What the task asks »
A word-for-word copy of the listing that follows is required.

Task inputs »
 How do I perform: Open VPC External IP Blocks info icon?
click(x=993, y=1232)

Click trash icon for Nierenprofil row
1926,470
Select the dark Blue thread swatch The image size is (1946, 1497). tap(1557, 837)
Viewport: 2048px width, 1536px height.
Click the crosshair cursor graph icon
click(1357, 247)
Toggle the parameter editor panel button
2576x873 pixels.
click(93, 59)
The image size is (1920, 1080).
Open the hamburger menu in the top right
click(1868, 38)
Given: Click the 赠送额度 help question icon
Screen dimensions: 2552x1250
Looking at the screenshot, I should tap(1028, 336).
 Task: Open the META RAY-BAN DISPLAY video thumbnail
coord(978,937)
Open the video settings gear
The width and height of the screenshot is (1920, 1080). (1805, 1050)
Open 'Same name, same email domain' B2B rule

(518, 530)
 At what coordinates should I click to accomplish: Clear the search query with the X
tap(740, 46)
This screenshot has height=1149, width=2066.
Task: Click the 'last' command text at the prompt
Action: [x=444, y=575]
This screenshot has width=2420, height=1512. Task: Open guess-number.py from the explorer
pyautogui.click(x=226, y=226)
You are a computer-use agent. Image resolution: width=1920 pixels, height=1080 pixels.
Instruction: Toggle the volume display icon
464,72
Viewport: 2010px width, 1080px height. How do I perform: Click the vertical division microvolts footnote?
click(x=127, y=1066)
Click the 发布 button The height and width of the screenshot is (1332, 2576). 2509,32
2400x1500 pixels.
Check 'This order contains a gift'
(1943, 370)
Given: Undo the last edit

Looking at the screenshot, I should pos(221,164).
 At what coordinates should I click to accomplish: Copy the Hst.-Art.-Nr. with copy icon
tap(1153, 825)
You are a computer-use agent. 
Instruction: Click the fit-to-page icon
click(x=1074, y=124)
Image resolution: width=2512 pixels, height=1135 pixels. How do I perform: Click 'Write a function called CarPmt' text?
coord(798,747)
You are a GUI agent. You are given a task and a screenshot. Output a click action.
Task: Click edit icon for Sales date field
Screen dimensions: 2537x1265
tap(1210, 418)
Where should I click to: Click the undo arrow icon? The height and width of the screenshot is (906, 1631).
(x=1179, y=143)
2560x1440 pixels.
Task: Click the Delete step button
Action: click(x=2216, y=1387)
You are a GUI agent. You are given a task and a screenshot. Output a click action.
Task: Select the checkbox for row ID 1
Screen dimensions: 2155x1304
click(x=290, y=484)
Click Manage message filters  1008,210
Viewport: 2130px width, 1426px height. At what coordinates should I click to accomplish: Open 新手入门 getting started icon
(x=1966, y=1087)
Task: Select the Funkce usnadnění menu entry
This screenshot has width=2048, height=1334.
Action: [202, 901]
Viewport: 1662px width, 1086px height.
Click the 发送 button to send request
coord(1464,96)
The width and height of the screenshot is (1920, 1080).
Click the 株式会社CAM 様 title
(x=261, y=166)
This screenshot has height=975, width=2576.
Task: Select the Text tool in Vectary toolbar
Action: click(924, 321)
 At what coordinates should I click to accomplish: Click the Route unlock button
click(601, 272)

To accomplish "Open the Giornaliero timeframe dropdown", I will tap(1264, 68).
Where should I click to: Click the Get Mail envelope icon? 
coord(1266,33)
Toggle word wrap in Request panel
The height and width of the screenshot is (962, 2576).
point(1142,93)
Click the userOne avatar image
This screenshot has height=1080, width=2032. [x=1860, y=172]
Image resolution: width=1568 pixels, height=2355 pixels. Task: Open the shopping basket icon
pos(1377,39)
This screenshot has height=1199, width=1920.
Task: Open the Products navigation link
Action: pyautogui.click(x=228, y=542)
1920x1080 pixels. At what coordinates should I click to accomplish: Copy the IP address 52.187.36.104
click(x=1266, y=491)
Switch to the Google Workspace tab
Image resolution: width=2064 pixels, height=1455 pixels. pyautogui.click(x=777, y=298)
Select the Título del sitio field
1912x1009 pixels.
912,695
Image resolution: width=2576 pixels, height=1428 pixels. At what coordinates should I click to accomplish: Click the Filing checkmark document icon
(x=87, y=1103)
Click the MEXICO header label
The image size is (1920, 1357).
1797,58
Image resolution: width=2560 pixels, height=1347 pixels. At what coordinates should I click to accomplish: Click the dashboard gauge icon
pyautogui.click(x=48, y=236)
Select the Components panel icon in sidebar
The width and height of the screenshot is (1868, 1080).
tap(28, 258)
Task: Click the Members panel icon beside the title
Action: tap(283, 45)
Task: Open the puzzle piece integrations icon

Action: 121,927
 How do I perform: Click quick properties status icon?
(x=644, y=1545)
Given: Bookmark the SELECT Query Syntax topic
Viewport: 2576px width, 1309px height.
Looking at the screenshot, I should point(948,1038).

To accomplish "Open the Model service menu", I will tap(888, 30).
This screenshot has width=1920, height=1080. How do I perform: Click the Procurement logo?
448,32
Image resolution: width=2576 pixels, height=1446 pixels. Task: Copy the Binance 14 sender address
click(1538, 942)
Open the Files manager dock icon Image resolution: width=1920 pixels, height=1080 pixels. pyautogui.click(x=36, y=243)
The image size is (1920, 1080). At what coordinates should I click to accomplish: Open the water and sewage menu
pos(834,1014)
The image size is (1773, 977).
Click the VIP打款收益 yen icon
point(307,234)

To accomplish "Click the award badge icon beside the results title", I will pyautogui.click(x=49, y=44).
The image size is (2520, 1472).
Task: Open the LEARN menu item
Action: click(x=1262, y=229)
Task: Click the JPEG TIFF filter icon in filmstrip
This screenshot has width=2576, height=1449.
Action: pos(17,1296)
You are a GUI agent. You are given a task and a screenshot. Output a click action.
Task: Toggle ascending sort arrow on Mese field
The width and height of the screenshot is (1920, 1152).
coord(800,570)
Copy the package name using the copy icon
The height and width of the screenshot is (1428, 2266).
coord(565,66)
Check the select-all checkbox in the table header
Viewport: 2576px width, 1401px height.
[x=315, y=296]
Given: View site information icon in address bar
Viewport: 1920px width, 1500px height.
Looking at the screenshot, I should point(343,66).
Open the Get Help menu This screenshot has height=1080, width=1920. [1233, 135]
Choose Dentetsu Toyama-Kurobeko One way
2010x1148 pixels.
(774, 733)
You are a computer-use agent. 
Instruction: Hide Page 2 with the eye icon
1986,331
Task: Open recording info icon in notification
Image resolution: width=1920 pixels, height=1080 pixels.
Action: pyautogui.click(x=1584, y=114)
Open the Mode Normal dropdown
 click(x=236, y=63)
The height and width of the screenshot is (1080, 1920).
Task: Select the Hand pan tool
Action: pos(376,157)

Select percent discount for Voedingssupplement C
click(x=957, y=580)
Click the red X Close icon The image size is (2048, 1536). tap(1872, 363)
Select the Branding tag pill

Answer to this task »
 How do I perform: Open VPC External IP Blocks info icon?
click(x=993, y=1232)

Click trash icon for Nierenprofil row
1926,470
Select the dark Blue thread swatch The image size is (1946, 1497). tap(1557, 837)
Viewport: 2048px width, 1536px height.
Click the crosshair cursor graph icon
click(1357, 247)
Toggle the parameter editor panel button
2576x873 pixels.
click(93, 59)
The image size is (1920, 1080).
Open the hamburger menu in the top right
click(1868, 38)
Given: Click the 赠送额度 help question icon
Screen dimensions: 2552x1250
Looking at the screenshot, I should tap(1028, 336).
 Task: Open the META RAY-BAN DISPLAY video thumbnail
coord(978,937)
Open the video settings gear
The width and height of the screenshot is (1920, 1080). (1805, 1050)
Open 'Same name, same email domain' B2B rule

(518, 530)
 At what coordinates should I click to accomplish: Clear the search query with the X
tap(740, 46)
This screenshot has height=1149, width=2066.
Task: Click the 'last' command text at the prompt
Action: [x=444, y=575]
This screenshot has width=2420, height=1512. Task: Open guess-number.py from the explorer
pyautogui.click(x=226, y=226)
You are a computer-use agent. Image resolution: width=1920 pixels, height=1080 pixels.
Instruction: Toggle the volume display icon
464,72
Viewport: 2010px width, 1080px height. How do I perform: Click the vertical division microvolts footnote?
click(x=127, y=1066)
Click the 发布 button The height and width of the screenshot is (1332, 2576). 2509,32
2400x1500 pixels.
Check 'This order contains a gift'
(1943, 370)
Given: Undo the last edit

Looking at the screenshot, I should pos(221,164).
 At what coordinates should I click to accomplish: Copy the Hst.-Art.-Nr. with copy icon
tap(1153, 825)
You are a computer-use agent. 
Instruction: Click the fit-to-page icon
click(x=1074, y=124)
Image resolution: width=2512 pixels, height=1135 pixels. How do I perform: Click 'Write a function called CarPmt' text?
coord(798,747)
You are a GUI agent. You are given a task and a screenshot. Output a click action.
Task: Click edit icon for Sales date field
Screen dimensions: 2537x1265
tap(1210, 418)
Where should I click to: Click the undo arrow icon? The height and width of the screenshot is (906, 1631).
(x=1179, y=143)
2560x1440 pixels.
Task: Click the Delete step button
Action: click(x=2216, y=1387)
You are a GUI agent. You are given a task and a screenshot. Output a click action.
Task: Select the checkbox for row ID 1
Screen dimensions: 2155x1304
click(x=290, y=484)
Click Manage message filters  1008,210
Viewport: 2130px width, 1426px height. At what coordinates should I click to accomplish: Open 新手入门 getting started icon
(x=1966, y=1087)
Task: Select the Funkce usnadnění menu entry
This screenshot has width=2048, height=1334.
Action: [202, 901]
Viewport: 1662px width, 1086px height.
Click the 发送 button to send request
coord(1464,96)
The width and height of the screenshot is (1920, 1080).
Click the 株式会社CAM 様 title
(x=261, y=166)
This screenshot has height=975, width=2576.
Task: Select the Text tool in Vectary toolbar
Action: click(924, 321)
 At what coordinates should I click to accomplish: Click the Route unlock button
click(601, 272)

To accomplish "Open the Giornaliero timeframe dropdown", I will tap(1264, 68).
Where should I click to: Click the Get Mail envelope icon? 
coord(1266,33)
Toggle word wrap in Request panel
The height and width of the screenshot is (962, 2576).
point(1142,93)
Click the userOne avatar image
This screenshot has height=1080, width=2032. [x=1860, y=172]
Image resolution: width=1568 pixels, height=2355 pixels. Task: Open the shopping basket icon
pos(1377,39)
This screenshot has height=1199, width=1920.
Task: Open the Products navigation link
Action: pyautogui.click(x=228, y=542)
1920x1080 pixels. At what coordinates should I click to accomplish: Copy the IP address 52.187.36.104
click(x=1266, y=491)
Switch to the Google Workspace tab
Image resolution: width=2064 pixels, height=1455 pixels. pyautogui.click(x=777, y=298)
Select the Título del sitio field
1912x1009 pixels.
912,695
Image resolution: width=2576 pixels, height=1428 pixels. At what coordinates should I click to accomplish: Click the Filing checkmark document icon
(x=87, y=1103)
Click the MEXICO header label
The image size is (1920, 1357).
1797,58
Image resolution: width=2560 pixels, height=1347 pixels. At what coordinates should I click to accomplish: Click the dashboard gauge icon
pyautogui.click(x=48, y=236)
Select the Components panel icon in sidebar
The width and height of the screenshot is (1868, 1080).
tap(28, 258)
Task: Click the Members panel icon beside the title
Action: tap(283, 45)
Task: Open the puzzle piece integrations icon

Action: 121,927
 How do I perform: Click quick properties status icon?
(x=644, y=1545)
Given: Bookmark the SELECT Query Syntax topic
Viewport: 2576px width, 1309px height.
Looking at the screenshot, I should point(948,1038).

To accomplish "Open the Model service menu", I will tap(888, 30).
This screenshot has width=1920, height=1080. How do I perform: Click the Procurement logo?
448,32
Image resolution: width=2576 pixels, height=1446 pixels. Task: Copy the Binance 14 sender address
click(1538, 942)
Open the Files manager dock icon Image resolution: width=1920 pixels, height=1080 pixels. pyautogui.click(x=36, y=243)
The image size is (1920, 1080). At what coordinates should I click to accomplish: Open the water and sewage menu
pos(834,1014)
The image size is (1773, 977).
Click the VIP打款收益 yen icon
point(307,234)

To accomplish "Click the award badge icon beside the results title", I will pyautogui.click(x=49, y=44).
The image size is (2520, 1472).
Task: Open the LEARN menu item
Action: click(x=1262, y=229)
Task: Click the JPEG TIFF filter icon in filmstrip
This screenshot has width=2576, height=1449.
Action: pos(17,1296)
You are a GUI agent. You are given a task and a screenshot. Output a click action.
Task: Toggle ascending sort arrow on Mese field
The width and height of the screenshot is (1920, 1152).
coord(800,570)
Copy the package name using the copy icon
The height and width of the screenshot is (1428, 2266).
coord(565,66)
Check the select-all checkbox in the table header
Viewport: 2576px width, 1401px height.
[x=315, y=296]
Given: View site information icon in address bar
Viewport: 1920px width, 1500px height.
Looking at the screenshot, I should point(343,66).
Open the Get Help menu This screenshot has height=1080, width=1920. [1233, 135]
Choose Dentetsu Toyama-Kurobeko One way
2010x1148 pixels.
(774, 733)
You are a computer-use agent. 
Instruction: Hide Page 2 with the eye icon
1986,331
Task: Open recording info icon in notification
Image resolution: width=1920 pixels, height=1080 pixels.
Action: pyautogui.click(x=1584, y=114)
Open the Mode Normal dropdown
 click(x=236, y=63)
The height and width of the screenshot is (1080, 1920).
Task: Select the Hand pan tool
Action: pos(376,157)

Select percent discount for Voedingssupplement C
click(x=957, y=580)
Click the red X Close icon The image size is (2048, 1536). tap(1872, 363)
Select the Branding tag pill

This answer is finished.